Hemos publicado muchas veces testimonios de Rose, una chica del movimiento de Uganda. Esta es su última experiencia, sobre el trabajo con los enfermos de SIDA en el hospital de Kampala. Es un documento impresionante de cómo puede actuar un sujeto humano cambiado.
El encuentro con los enfermos de SIDA despierta en mí el deseo y la esperanza de felicidad, porque ellos son signo de algo más grande y esto produce en mí la voluntad de donarme por completo a lo que he encontrado.
Un día, la enfermera jefe me pidió que fuera a amortajar cadáveres de ex-enfermos de SIDA, abandonados en el tanatorio del hospital. En un primer momento me pregunté por qué se me había elegido expresamente a mí, cuando había muchas chicas más fuertes que yo. Ellas se habían negado a ir. Al principio estaba asustada, luego cogí las sábanas y fui («Viva la memoria de Cristo en todo lo que hacéis») y pedí a mi amiga Eugenia que me acompañase. Ella aceptó y yo le expliqué por qué iba: porque estas personas nos pertenecen, son la presencia de algo más grande que nosotros. Cuando llegué a la puerta del tanatorio, vi los cadáveres desnudos y fue muy doloroso para mí experimentar cómo le está concedido al mal destruir el cuerpo de nuestros seres queridos. Me hicieron recordar la experiencia de dolor de María y de Juan al pie de la cruz.
Entramos, revestimos los cadáveres y volvimos más alegres que antes, viviendo el misterio con alegría. Muchas personas se preguntaron por qué habíamos salido de aquel lugar tan contentas y tan en paz. De un modo o de otro, supimos contarles nuestra alegría por vivir la memoria de Cristo en el trabajo que hacemos.
Ahora atiendo a las mujeres.
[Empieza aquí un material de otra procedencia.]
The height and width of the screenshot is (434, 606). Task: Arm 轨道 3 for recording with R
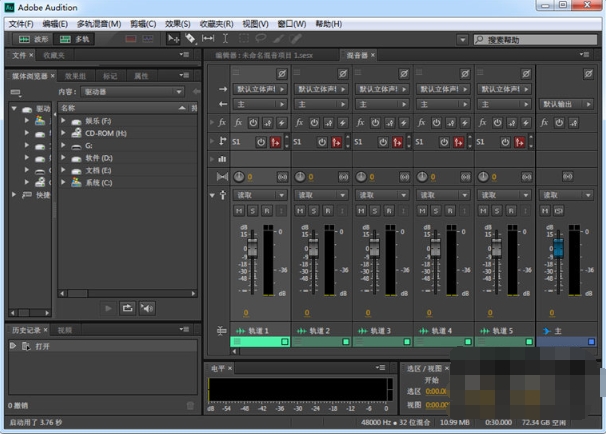[389, 211]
La mayor parte de las enfermas tiene SIDA y casi todas han sido abandonadas por sus parientes. Sin comida, sin amor, sin apoyo. Ellas mismas se consideran inútiles. Nosotras estamos siempre a su lado, dándoles alivio, dejándoles hablar libremente de sus problemas y, posiblemente, salvándolas. Gracias a esto he tenido la oportunidad de proponerles el movimiento y asegurarles que nos pertenecen, que sus problemas son también los nuestros. Dios nos ha creado para una felicidad infinita y esta felicidad no cambia porque algunos tengan el SIDA: nuestra grandeza sigue siendo la misma. Que tengamos o no el SIDA es para nuestro bien, aunque no logremos entender inmediatamente el significado, a causa de nuestra ceguera.
Estos enfermos se preguntan también por qué los demás les abandonan, incluso sus mismo parientes, con excepción de nosotros. Nosotros hablamos con ellas libremente y nos preguntan siempre por qué nosotros no las abandonamos como todos. Les aseguramos que nos pertenecen.
Una enferma me dijo: «Enfermera, tu compañera viene y nos mira con desprecio y nos pone la inyección como si tirara una lanza a un animal. Tú, sin embargo, nos pinchas delicadamente, sin temernos. ¿Por qué?». Le contesté: «Porque tú eres alguien muy importante para mí, tú me perteneces. Tú eres la presencia de algo más grande». Aquella mujer se alegró mucho y, cuando estoy de guardia, me cuenta con libertad todos sus problemas. El padre Tiboni dice que la llamada que el movimiento hace para llegar a ser maduros en la fe significa apropiarse para uno mismo, personalmente, de todo aquello que se encuentra en el movimiento; personalizarlo, convertirlo en algo nuestro como si fuera una nueva naturaleza y un nuevo nacimiento, para ser verdaderos hijos y no sólo unos discípulos. Por eso yo repito siempre a mis amigos que no tengan miedo a nada, porque nada ocurre por casualidad en nuestra vida.